'''

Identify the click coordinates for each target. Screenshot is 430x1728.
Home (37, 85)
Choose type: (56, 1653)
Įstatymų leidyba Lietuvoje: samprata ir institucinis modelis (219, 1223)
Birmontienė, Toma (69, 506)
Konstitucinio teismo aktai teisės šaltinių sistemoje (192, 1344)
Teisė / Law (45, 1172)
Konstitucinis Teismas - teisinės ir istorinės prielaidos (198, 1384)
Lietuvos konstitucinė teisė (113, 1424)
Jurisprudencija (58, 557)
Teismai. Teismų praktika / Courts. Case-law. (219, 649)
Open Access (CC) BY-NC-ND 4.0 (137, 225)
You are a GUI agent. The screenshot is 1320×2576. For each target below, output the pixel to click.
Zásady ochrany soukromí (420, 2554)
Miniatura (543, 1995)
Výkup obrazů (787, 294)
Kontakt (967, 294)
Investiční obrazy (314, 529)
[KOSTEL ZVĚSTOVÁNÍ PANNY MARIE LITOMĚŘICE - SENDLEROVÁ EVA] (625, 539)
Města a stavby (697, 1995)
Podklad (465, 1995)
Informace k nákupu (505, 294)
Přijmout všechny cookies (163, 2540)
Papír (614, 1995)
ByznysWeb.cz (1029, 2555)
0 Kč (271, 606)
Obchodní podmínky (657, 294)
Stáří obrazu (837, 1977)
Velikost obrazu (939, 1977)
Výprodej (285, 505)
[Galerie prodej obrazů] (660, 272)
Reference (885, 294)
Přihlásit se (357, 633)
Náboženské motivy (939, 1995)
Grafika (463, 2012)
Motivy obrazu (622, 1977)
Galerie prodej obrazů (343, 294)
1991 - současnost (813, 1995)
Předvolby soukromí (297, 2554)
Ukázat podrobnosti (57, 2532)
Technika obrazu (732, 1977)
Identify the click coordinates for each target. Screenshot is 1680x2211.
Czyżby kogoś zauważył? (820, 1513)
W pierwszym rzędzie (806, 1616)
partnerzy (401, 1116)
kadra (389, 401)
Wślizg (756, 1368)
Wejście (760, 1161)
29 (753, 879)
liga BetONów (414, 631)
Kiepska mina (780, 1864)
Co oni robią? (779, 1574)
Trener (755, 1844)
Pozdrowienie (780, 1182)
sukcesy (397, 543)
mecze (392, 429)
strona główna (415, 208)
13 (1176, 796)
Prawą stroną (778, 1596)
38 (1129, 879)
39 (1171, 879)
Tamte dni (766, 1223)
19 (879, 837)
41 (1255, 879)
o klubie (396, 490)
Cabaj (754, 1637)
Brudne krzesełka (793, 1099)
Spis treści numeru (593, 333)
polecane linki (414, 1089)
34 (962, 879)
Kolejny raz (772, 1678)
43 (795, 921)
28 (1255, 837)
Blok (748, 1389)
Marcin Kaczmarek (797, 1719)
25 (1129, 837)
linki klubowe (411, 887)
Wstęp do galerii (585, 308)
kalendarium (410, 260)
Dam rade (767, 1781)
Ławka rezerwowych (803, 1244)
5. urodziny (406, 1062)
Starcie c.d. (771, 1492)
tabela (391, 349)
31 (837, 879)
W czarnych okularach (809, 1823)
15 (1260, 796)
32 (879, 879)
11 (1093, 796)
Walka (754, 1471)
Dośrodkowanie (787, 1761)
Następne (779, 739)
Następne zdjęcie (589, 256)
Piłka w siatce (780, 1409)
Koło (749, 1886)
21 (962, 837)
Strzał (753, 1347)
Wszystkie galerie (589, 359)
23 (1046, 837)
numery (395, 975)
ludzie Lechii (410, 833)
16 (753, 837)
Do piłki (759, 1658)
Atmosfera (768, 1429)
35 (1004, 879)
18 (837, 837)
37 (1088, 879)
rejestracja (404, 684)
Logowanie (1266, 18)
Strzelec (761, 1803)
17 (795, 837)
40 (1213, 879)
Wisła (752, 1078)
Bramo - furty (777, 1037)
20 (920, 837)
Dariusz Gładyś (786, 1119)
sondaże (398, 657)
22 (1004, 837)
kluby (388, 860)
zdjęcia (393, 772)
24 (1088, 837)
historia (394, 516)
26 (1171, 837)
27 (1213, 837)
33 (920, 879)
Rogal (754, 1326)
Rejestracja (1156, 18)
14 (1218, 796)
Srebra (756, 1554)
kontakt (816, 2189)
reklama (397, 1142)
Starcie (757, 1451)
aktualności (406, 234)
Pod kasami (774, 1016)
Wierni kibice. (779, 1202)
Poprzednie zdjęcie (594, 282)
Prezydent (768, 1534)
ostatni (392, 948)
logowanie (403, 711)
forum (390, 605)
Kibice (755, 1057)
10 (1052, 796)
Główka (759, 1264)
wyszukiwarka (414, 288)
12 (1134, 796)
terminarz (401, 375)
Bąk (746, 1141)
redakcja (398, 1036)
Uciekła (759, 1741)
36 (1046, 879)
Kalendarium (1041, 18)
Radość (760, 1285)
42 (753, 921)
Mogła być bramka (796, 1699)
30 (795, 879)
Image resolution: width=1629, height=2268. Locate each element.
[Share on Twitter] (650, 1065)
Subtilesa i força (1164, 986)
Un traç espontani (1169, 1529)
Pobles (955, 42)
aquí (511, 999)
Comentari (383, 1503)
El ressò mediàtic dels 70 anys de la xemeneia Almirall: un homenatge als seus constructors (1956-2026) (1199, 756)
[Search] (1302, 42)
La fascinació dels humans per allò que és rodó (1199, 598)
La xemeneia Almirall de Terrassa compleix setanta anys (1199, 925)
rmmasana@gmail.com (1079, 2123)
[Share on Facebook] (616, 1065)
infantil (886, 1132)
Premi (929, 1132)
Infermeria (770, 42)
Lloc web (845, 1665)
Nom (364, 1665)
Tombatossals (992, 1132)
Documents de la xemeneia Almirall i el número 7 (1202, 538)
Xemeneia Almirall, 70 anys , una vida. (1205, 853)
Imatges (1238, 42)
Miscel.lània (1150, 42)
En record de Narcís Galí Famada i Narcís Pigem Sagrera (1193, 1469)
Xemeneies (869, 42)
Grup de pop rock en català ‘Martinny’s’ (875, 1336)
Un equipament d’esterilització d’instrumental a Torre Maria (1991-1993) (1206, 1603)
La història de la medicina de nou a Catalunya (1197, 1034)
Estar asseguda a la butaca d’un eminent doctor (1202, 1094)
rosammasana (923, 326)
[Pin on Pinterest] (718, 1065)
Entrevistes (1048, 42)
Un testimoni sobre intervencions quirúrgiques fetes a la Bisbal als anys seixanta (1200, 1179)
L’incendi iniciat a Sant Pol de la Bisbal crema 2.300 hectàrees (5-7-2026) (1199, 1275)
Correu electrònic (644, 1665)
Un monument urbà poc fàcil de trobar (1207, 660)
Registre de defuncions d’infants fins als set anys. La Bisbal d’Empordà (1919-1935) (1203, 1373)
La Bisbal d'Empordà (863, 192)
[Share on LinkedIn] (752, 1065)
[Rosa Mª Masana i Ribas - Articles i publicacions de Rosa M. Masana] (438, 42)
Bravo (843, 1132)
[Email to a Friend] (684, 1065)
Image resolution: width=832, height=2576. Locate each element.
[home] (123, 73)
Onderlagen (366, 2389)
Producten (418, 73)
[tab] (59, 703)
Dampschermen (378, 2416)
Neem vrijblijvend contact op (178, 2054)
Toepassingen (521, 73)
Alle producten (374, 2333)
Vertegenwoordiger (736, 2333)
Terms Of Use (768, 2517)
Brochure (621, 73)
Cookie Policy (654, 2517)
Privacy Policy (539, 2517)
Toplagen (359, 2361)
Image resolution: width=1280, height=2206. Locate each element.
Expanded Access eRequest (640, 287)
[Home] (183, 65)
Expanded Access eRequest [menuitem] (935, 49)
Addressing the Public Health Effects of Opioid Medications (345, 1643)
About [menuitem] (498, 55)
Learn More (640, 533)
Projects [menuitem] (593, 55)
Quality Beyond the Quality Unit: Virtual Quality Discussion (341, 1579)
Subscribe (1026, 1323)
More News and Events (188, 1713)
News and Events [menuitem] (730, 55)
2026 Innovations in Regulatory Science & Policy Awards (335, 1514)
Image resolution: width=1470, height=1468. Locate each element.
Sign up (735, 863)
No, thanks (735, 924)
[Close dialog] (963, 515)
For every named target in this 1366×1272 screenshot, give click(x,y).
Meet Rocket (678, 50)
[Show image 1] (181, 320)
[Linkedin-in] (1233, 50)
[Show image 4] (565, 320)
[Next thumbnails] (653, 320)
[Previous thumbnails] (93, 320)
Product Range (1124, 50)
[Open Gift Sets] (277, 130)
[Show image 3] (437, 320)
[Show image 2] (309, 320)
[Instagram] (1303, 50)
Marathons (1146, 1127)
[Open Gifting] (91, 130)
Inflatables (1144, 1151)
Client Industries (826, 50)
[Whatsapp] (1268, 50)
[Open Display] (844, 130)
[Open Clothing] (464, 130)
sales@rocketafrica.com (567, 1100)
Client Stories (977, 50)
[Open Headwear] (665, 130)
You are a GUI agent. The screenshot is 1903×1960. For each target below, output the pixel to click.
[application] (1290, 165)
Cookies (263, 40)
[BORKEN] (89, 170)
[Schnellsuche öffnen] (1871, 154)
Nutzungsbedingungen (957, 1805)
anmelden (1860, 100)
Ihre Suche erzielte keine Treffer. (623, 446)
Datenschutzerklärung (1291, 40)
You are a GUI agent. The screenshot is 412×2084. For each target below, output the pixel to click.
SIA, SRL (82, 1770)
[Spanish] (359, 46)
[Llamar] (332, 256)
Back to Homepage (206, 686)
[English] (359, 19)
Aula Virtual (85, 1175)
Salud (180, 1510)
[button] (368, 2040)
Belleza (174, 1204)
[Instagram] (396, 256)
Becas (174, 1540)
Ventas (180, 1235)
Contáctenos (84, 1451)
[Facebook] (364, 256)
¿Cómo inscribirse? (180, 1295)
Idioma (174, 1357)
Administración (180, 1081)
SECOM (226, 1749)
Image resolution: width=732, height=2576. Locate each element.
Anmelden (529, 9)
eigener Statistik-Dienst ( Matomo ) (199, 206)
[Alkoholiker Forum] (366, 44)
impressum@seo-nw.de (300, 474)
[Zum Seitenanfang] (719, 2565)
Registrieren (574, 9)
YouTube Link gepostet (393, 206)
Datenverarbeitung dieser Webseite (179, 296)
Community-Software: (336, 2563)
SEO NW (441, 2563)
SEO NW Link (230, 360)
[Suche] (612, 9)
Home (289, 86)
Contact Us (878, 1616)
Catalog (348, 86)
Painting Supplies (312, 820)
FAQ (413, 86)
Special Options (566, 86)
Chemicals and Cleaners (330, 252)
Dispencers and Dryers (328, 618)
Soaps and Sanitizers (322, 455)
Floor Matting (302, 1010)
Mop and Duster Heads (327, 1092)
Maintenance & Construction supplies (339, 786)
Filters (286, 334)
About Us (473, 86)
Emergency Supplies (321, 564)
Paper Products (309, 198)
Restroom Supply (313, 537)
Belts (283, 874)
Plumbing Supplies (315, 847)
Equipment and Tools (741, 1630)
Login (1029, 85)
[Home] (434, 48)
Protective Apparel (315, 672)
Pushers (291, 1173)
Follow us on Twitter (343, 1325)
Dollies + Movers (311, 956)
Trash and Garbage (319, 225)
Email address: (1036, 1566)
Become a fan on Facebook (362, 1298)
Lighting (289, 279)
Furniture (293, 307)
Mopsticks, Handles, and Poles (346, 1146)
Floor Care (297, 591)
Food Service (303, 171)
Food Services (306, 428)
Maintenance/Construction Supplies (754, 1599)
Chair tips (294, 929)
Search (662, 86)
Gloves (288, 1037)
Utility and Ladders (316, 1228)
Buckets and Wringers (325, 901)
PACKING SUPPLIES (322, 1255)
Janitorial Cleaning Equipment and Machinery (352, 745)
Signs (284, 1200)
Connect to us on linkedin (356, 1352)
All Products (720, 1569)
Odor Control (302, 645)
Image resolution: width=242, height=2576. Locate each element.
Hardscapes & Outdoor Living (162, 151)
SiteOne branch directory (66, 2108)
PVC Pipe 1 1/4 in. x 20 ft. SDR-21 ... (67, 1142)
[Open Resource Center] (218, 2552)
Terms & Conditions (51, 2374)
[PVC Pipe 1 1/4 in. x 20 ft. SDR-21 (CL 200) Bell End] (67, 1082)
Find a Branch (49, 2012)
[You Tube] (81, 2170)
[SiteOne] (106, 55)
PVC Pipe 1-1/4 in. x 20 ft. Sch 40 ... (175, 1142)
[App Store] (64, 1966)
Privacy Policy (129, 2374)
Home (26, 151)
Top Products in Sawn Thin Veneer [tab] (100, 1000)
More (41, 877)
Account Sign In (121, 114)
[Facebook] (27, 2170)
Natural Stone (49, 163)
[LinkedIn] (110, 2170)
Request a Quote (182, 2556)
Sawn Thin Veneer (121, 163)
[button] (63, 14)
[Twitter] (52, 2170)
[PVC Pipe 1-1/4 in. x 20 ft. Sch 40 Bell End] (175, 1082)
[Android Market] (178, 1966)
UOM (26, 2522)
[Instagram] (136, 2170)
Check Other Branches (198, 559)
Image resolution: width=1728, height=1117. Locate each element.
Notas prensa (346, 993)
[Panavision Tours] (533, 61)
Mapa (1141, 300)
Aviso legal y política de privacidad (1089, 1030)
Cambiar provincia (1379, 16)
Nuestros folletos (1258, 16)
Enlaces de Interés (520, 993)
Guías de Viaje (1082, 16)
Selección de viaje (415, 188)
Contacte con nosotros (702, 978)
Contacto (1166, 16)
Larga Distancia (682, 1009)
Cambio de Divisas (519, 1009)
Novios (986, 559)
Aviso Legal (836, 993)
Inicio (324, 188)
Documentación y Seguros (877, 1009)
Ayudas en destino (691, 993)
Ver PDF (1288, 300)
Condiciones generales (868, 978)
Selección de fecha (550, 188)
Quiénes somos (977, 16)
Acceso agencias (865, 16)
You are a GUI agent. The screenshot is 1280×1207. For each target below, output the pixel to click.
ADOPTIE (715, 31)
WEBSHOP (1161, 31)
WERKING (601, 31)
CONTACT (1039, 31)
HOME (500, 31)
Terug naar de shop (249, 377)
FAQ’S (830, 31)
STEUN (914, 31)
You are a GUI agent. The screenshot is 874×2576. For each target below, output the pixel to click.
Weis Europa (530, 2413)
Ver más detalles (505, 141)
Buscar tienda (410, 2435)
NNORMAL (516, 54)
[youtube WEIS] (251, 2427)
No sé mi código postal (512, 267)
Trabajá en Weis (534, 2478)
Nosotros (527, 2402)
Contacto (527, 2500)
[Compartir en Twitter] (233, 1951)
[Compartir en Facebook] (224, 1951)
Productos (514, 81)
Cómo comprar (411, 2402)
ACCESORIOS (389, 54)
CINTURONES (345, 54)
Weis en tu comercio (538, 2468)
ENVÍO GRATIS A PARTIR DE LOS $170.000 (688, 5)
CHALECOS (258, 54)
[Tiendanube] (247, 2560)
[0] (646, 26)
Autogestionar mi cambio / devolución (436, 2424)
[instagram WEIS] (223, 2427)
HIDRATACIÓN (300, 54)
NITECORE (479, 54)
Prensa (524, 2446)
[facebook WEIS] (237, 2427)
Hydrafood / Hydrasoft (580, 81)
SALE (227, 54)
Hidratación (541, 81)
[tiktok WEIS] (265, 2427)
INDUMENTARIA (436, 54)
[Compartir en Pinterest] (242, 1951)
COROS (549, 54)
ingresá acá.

'''

TASK PROMPT
Count the lines of these entries that hold the string "Veneer", and give only that number.

PROBLEM SOLUTION
2